Tags: Floor Drinks
Went to a コンパ today.
We started off on the 5th floor of Taito Station (which is the popular brand of Japanese game center) near the Shinjuku West Entrance. The fifth floor is packed to the brim with rhythm games. It is the music-game club, so I wouldn't have expected anything less. After watching the seniors play Beatmania and playing some Jubeat and DDR myself, we all gathered outside. About 19 of us in total so organizing everyone was a mess, especially since none of us new people really knew anyone else.
It's really strange to be a first-year student again, even though I am a third-year back home. A 21 year-old first-year student in the midst of 18 year-old first-years. It's not so bad, and I have a lot in common with the seniors, being about the same age anyway.
In any case, we all gathered outside and set off the コンパ. A コンパ is just a big party with a bunch of friends. In this case it was a 新歓コンパ, where we all get together and welcome the new students to the club. コンパ typically involve food and drinks. It's all very informal and very fun.
We walked some way from the Taito Statio and eventually, maybe after 15 minutes (and losing some people who was caught by the stoplights), everyone gathered on the ground floor of a massive apartment complex. The entrance to this apartment complex was guarded by those sliding glass doors. Once we brached those doors, it felt as though we broke into another world that stood in plain contrast to the bustling posture of Shunjuku. The doors gave way to a waterfall of nothing... a solid 40 floors of air and light, introduced by a beautiful skylight some hundreds of meters above us. There was some water playing on a water-wheel nearby where we met our club advisor. Doors to the apartments, from the second floor on up, traced the circumference of the building. We all took the elevator to the 49th floor.
Waiting for us was an Italian restaurant, off all things. It swallowed (maybe) a full 200 square feet of the 49th floor. What really struck me about this place was the emptiness, especially given what we had walked though on the way here. We saw almost no-one walking towards this place. We all sat down, maybe 6 to a table, and introduced ourselves once again.
A コンパ is an interesting experience. Food is brought out in table-portions typically one dish at a time. First they ask for drinks (I had an orange juice) and then the dishes come out. First it was a sampler of fish and vegetables, then a salad, then spaghetti, then pizza, then more drinks and finally bread and garlic and oil. A very delightful evening of food.
But what really made the night was the conversation. I loved every second of being around these people. I was the only non-Japanese student in the group, but that hardly was a bother. I kept along with the conversation just fine and even I learned a lot of new words. It's a little embarassing to ask for clarification on some (word) but it's definitely helpful in the long-run. I even got the opportunity to order an Asahi super-dry, which helped me to feel more comfortable.

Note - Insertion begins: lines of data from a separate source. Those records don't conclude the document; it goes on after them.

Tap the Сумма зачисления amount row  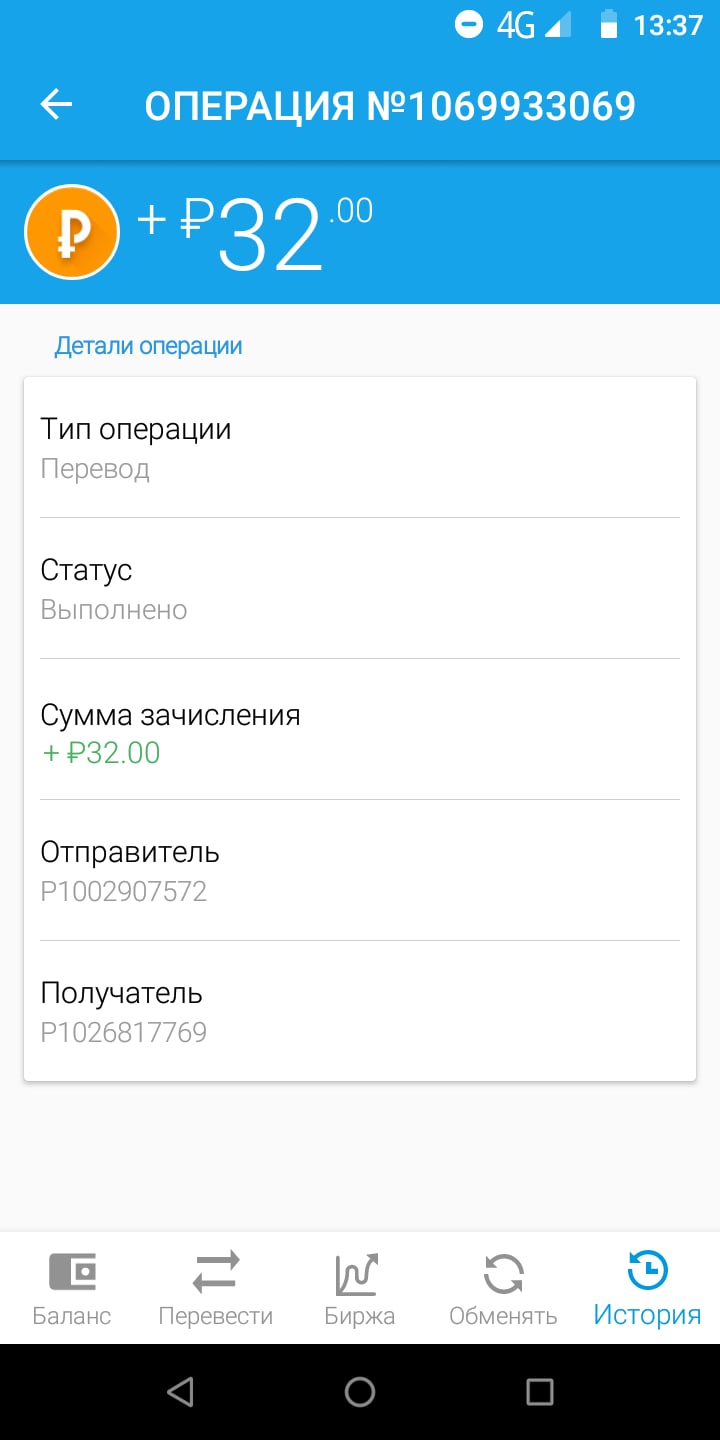click(360, 731)
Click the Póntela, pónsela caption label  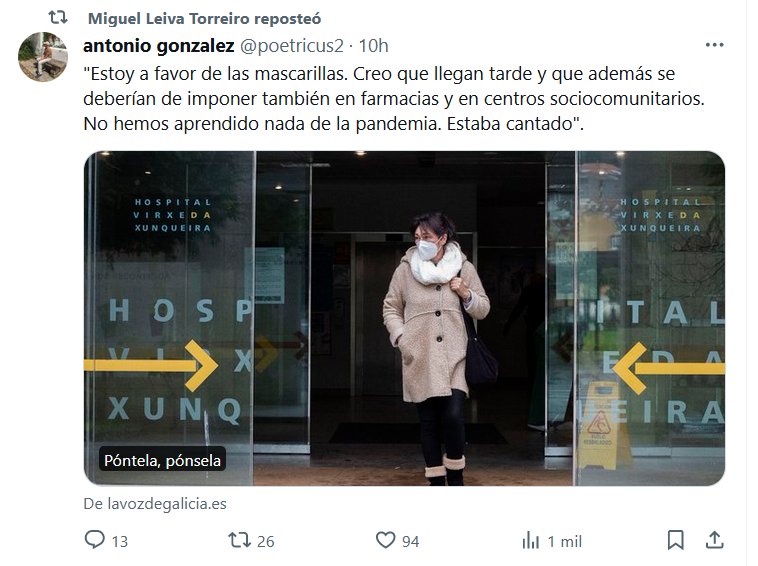click(x=162, y=460)
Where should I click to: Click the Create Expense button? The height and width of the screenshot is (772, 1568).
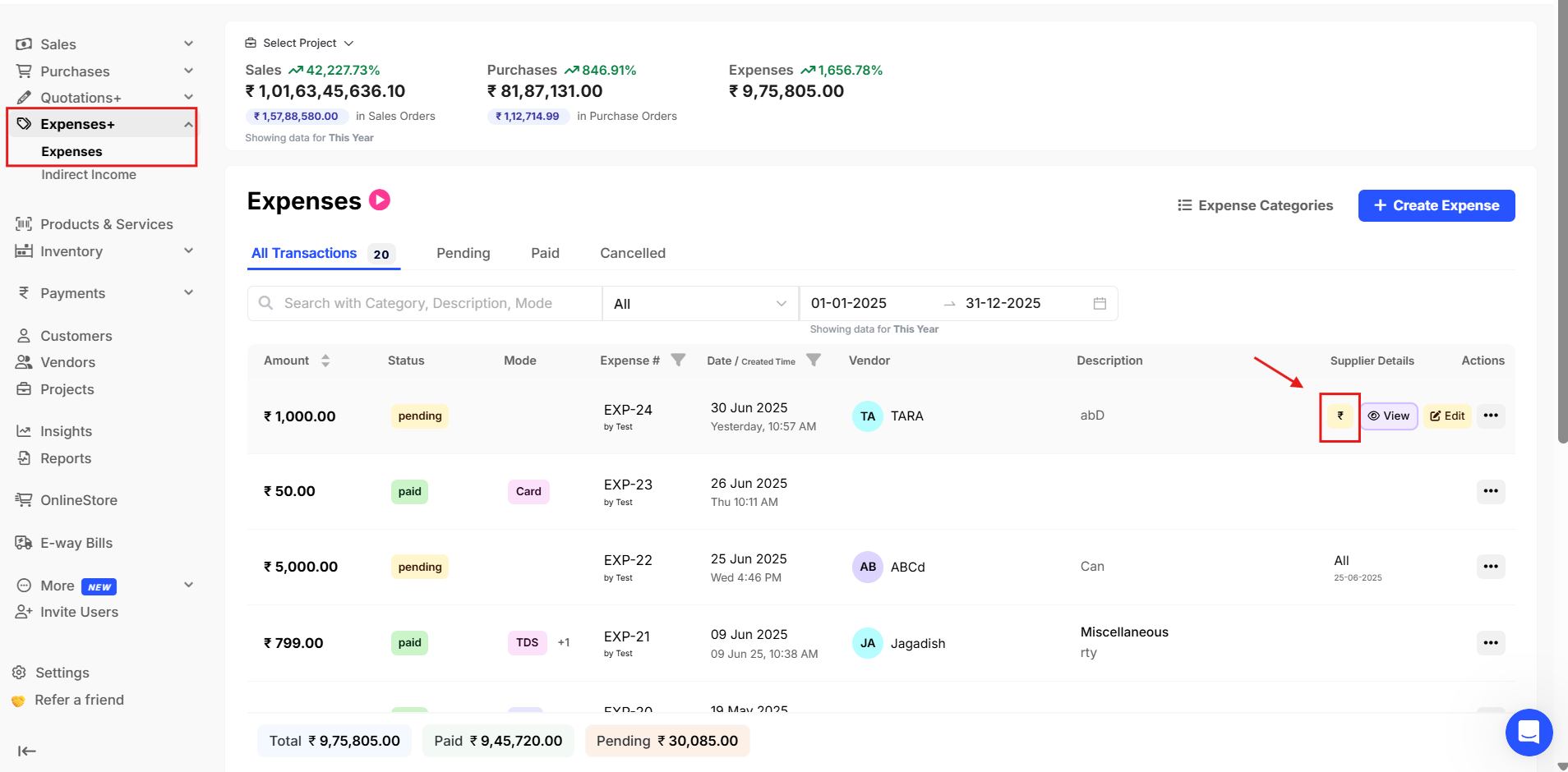coord(1436,205)
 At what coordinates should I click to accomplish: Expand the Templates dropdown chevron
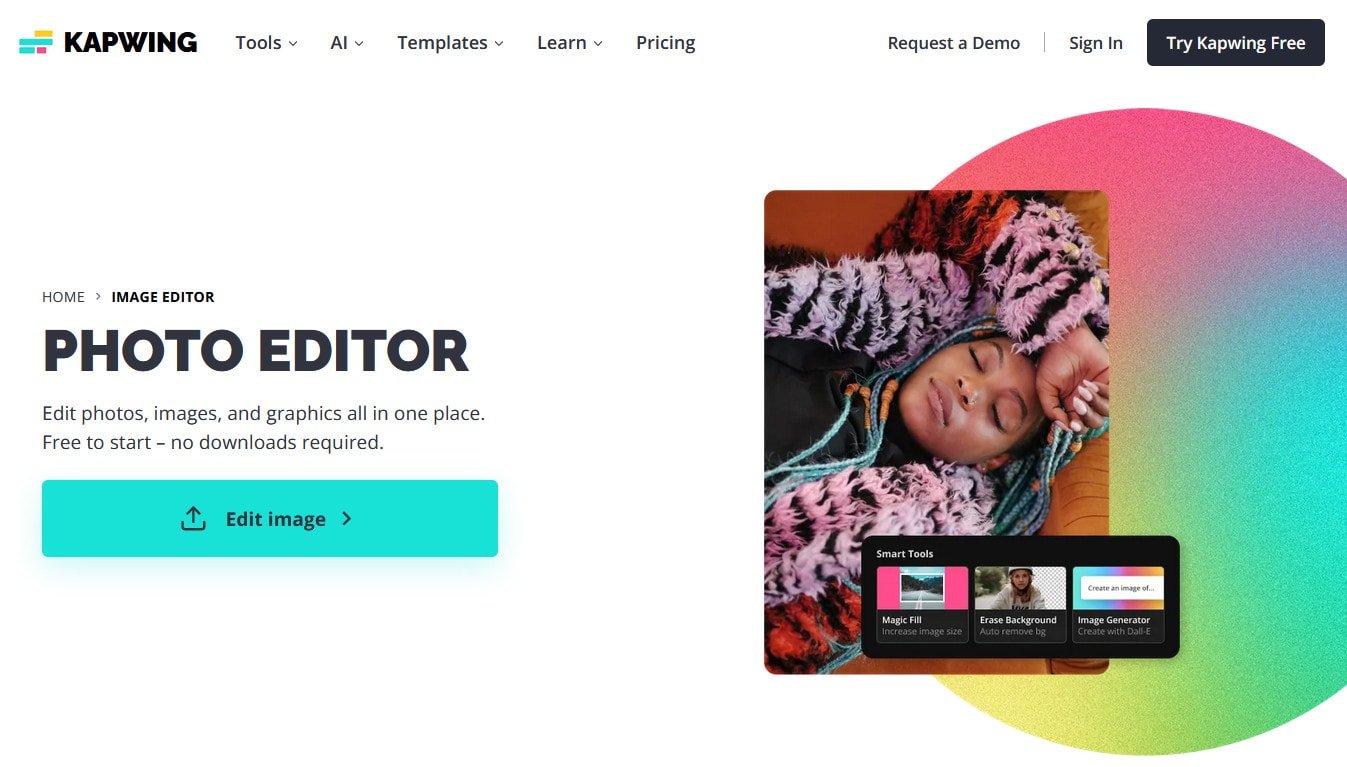(x=499, y=44)
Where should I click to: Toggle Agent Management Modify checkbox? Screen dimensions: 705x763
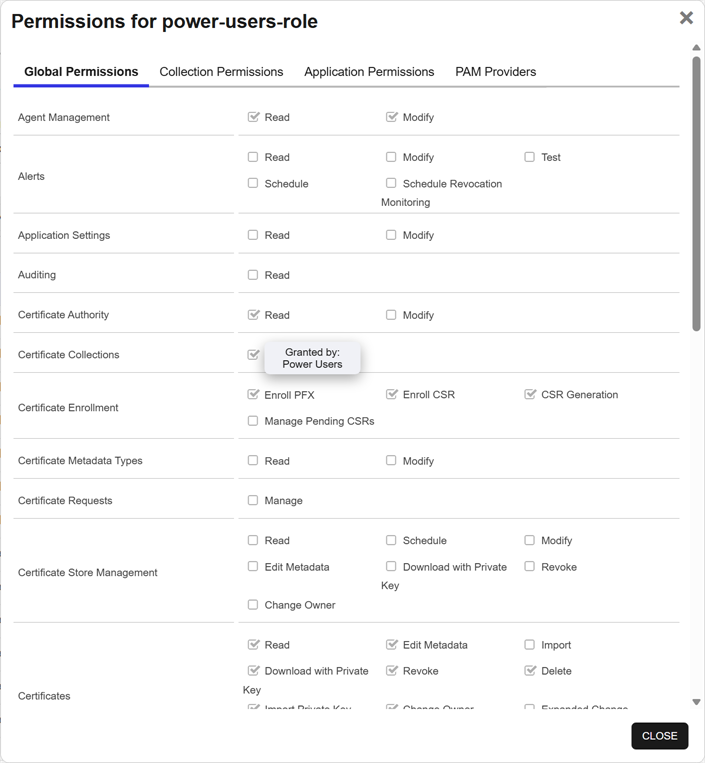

We sat towards the edge of this massive, 50-floor building, tucked away comfortably in the back of this restaurant. Having a seat right next to the window an awe-inspiring experience. From this vantage I could see all of Tokyo Tower just a few kilometers away. I spent a moment staring at it with one of the first-years next to me. He was pretty cute but he had a propensity for hard questions like "Why are you studying in Japan?".
Pull the e-brake. Even I don't know the answer to that fucking question. And I'm the one who's gone through all the paperwork, all the forms... I've put the work in, and even I am not exactly sure what it's for. I spent a full year in preperation for this half-year... I drove over ten hours twice to the Japanese consulate in Geogia just to take five minutes of their lunch break to hand over a piece of paper. I'm not sure that even I can understand why I'm here, why I'm not in school at my regular university, why I'll graduate a semester late, why I've studied Japanese without ever having taken a single class on the language. Is there anyone that does?
We finished our meal, drinks, and took the long, dark elevator ride down from that 49th floor. Then we gathered in a large circle outside and introduced ourselves once again, sometimes interrupted by the strong gale of downtown Tokyo.
We headed home on our various metro lines. I took the Chuo-Sobu to Asakusa station and spent the walk home kicking the ground and thinking really hard.